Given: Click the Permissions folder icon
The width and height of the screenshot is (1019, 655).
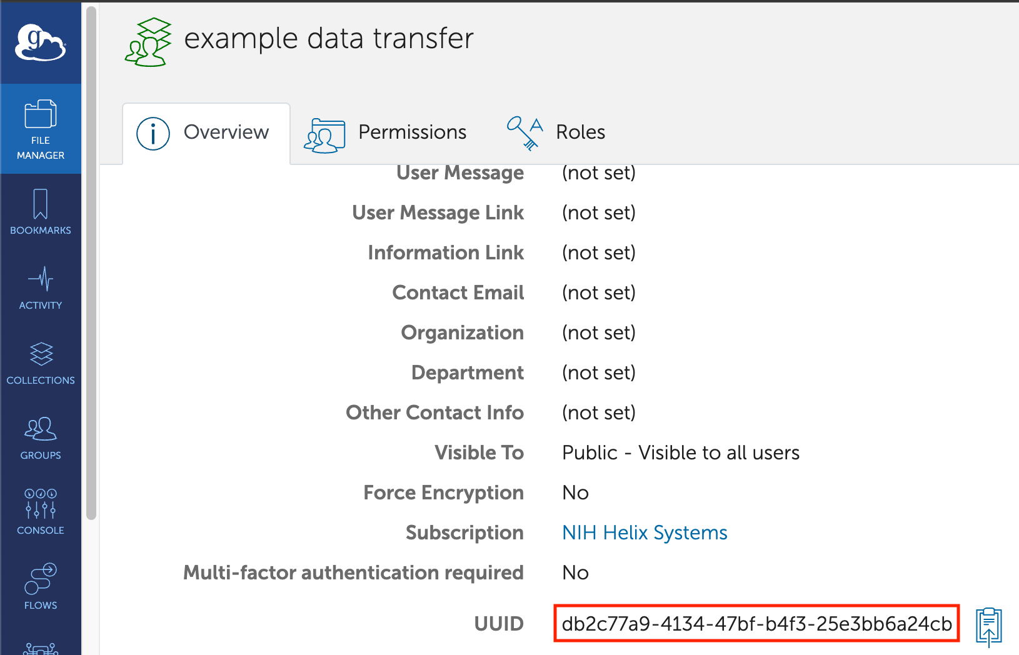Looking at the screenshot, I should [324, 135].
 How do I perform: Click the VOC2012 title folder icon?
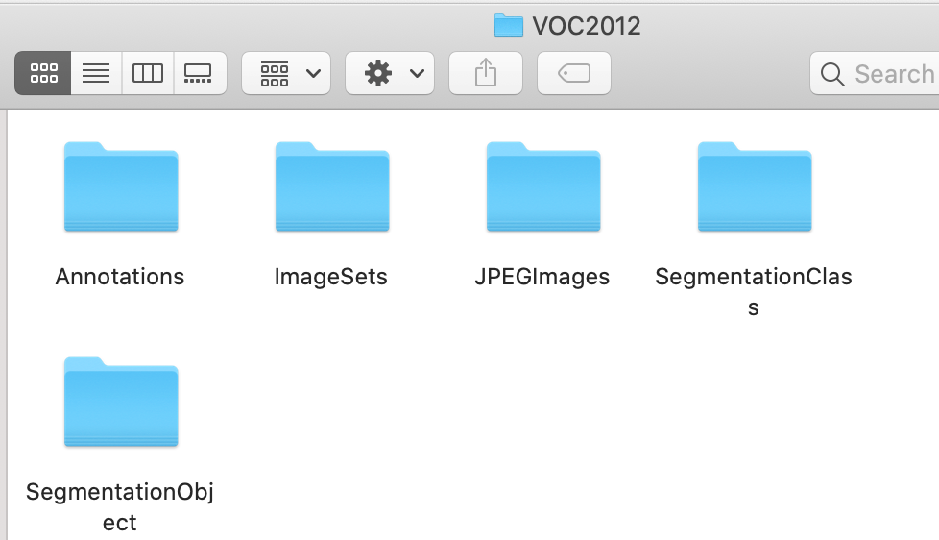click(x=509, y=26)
------------------------------------------------
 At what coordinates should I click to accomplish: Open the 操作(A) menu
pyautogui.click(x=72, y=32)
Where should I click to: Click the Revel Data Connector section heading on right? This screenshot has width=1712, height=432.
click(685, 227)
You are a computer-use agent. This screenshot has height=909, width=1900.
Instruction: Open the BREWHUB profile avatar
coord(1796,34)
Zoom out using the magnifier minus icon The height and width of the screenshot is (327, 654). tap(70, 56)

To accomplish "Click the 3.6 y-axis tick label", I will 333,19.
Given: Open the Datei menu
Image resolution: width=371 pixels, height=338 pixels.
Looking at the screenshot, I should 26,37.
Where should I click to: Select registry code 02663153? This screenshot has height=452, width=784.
------------------------------------------------
> EXERCISE PROMPT
For the string "Given", tally the lines above that contain it and give only the figure.

> SOLUTION TO THE PROBLEM
2